Эти факторы оказывают также влияние и на саму возможность установления стабильного политического режима, а следовательно, — и на тип консолидирующейся демократии. Так, например, возможность создания жизнеспособной неокорпоративистской политической системы, связывающей ассоциации друг с другом и с государственными органами в единую сеть, зависит от накопленных ими в предыдущую эпоху стратегических ресурсов и достигнутых в тот период границ области представительства. Однако как только процессу согласования интересов будет дан старт, «ассоциации-участники» будут всемерно поощряться к достижению все большей автономии от своих членов и партийных контрагентов, а также к расширению области представительства для получения контроля над еще более широкой сферой интересов. В своем крайнем выражении, неодемократия будет представлять собой не что иное как «систему правления частных интересов» в тех областях политики, к которым общество проявляет особую чувствительность. Последнее повлечет за собой глубокие последствия не только для политических партий, локальных клиентел и законодательного процесса, но и для управляемости политического сообщества в целом.

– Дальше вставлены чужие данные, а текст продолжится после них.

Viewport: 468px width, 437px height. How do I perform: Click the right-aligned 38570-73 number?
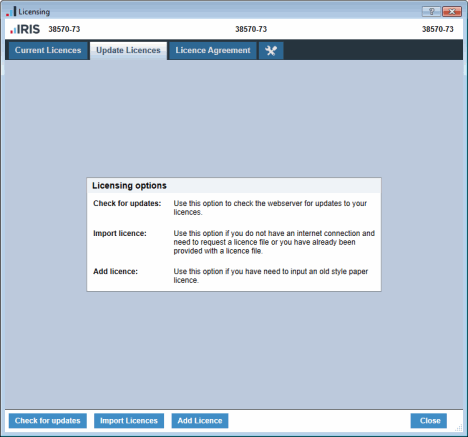(438, 29)
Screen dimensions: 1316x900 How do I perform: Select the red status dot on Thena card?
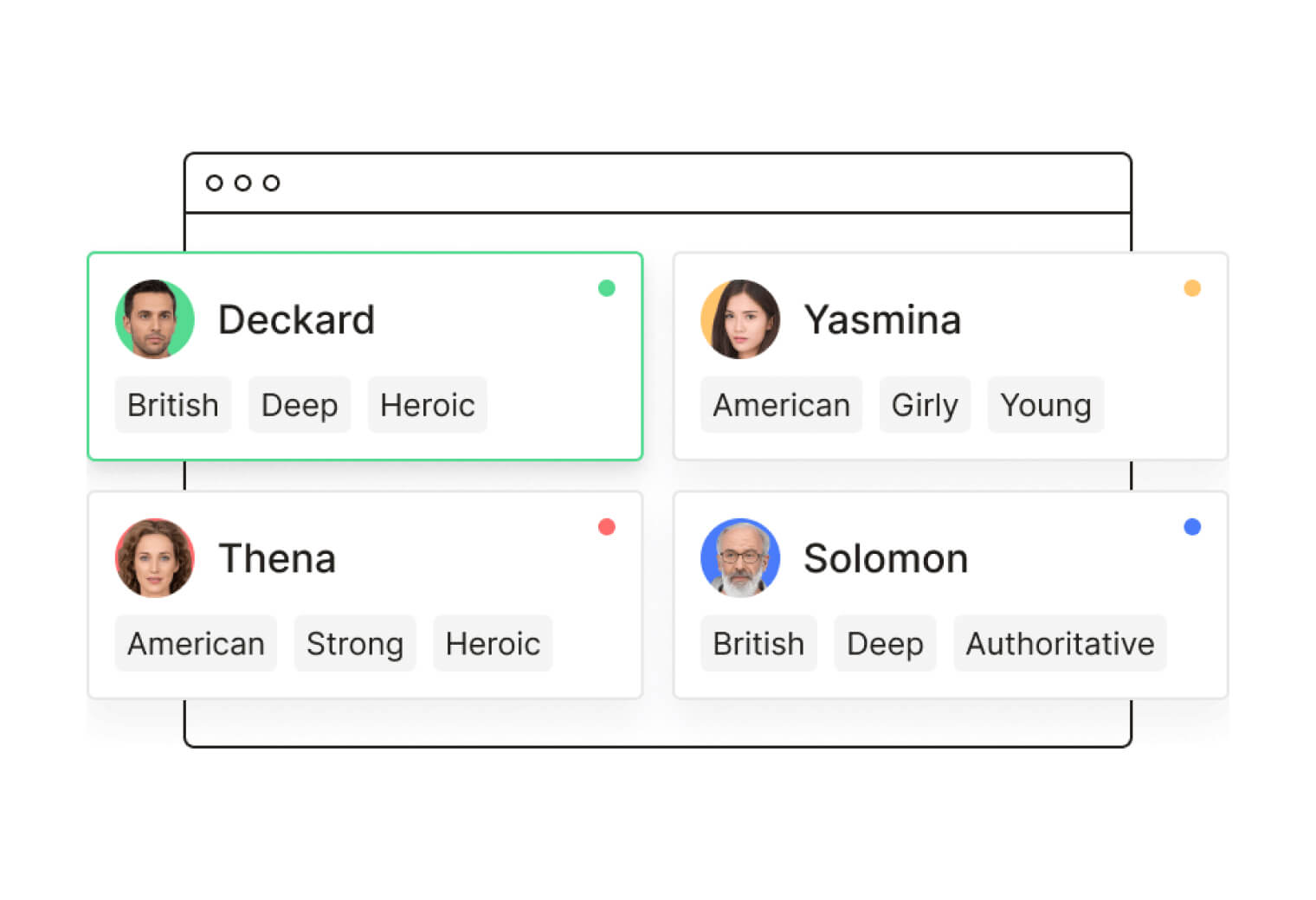click(607, 527)
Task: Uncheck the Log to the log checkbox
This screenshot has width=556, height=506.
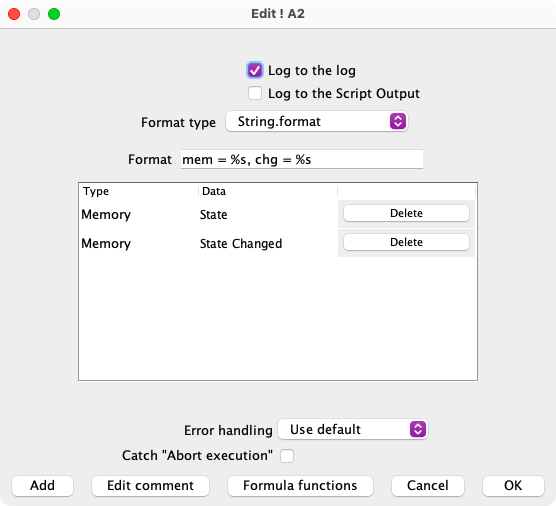Action: pos(255,70)
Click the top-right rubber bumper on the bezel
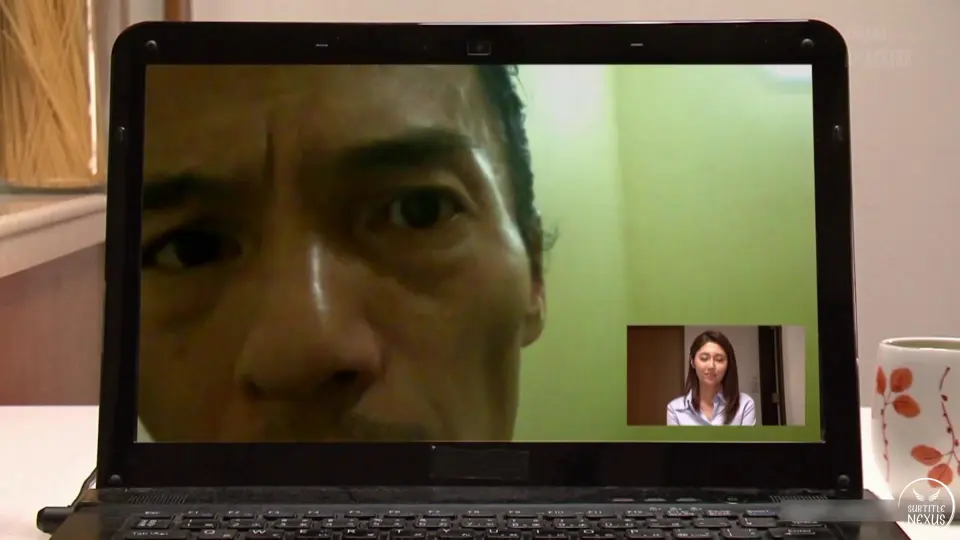 tap(806, 45)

Основные параметры системы согласования интересов в условиях неодемократии[править | править код]

Вторая группа параметров, с помощью которых можно описать особенности и сферу распространения неокорпоративизма в условиях неодемократии, фактически представляет собой набор характеристик возникающей системы согласования интересов. Давайте сконцентрируем наше внимание на трех наиболее бросающихся в глаза измерениях.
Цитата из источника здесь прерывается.